* **YOUR OBJECTIVE**
Exactly as they appear, print the line with "The width and" and each line after it through the end of the entries below; leave out pictures.

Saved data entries
--

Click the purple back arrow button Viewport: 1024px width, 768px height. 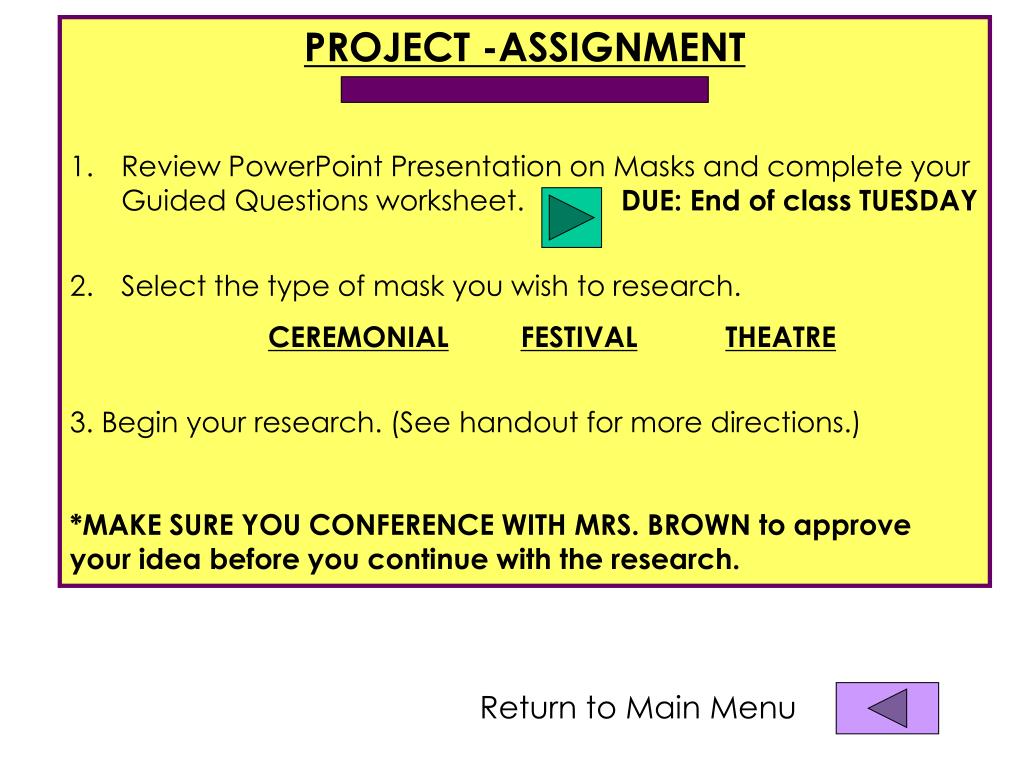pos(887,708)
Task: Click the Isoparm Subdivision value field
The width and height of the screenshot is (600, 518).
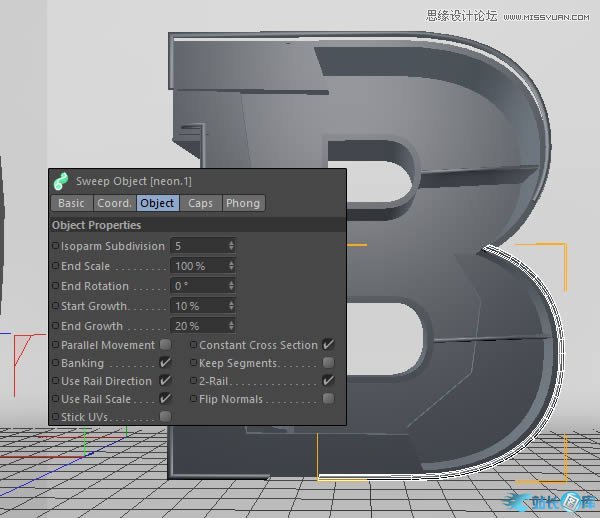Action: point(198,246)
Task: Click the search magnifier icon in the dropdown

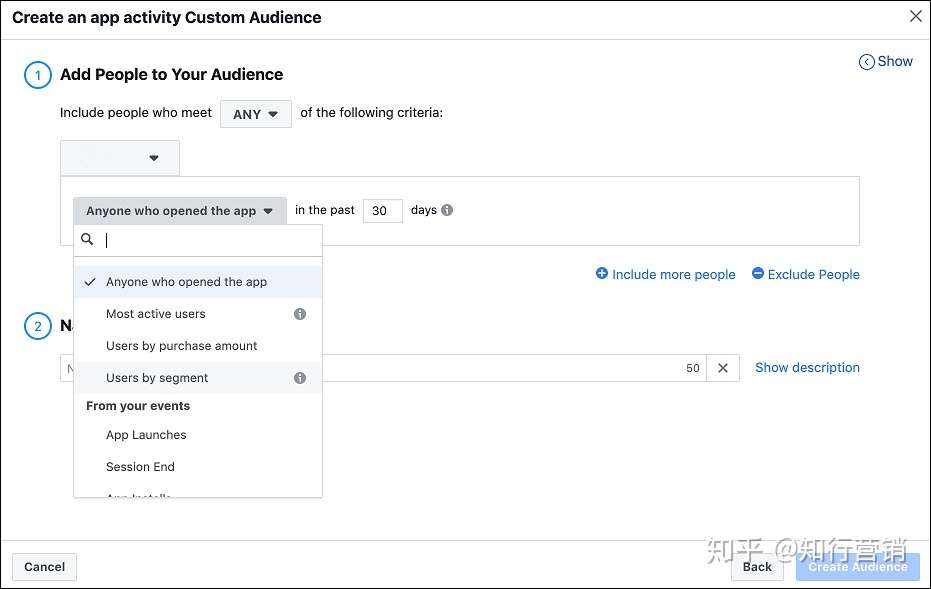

--

* **THE COMPLETED TASK**
The width and height of the screenshot is (600, 518).
Action: point(198,246)
Task: Click the search magnifier icon in the dropdown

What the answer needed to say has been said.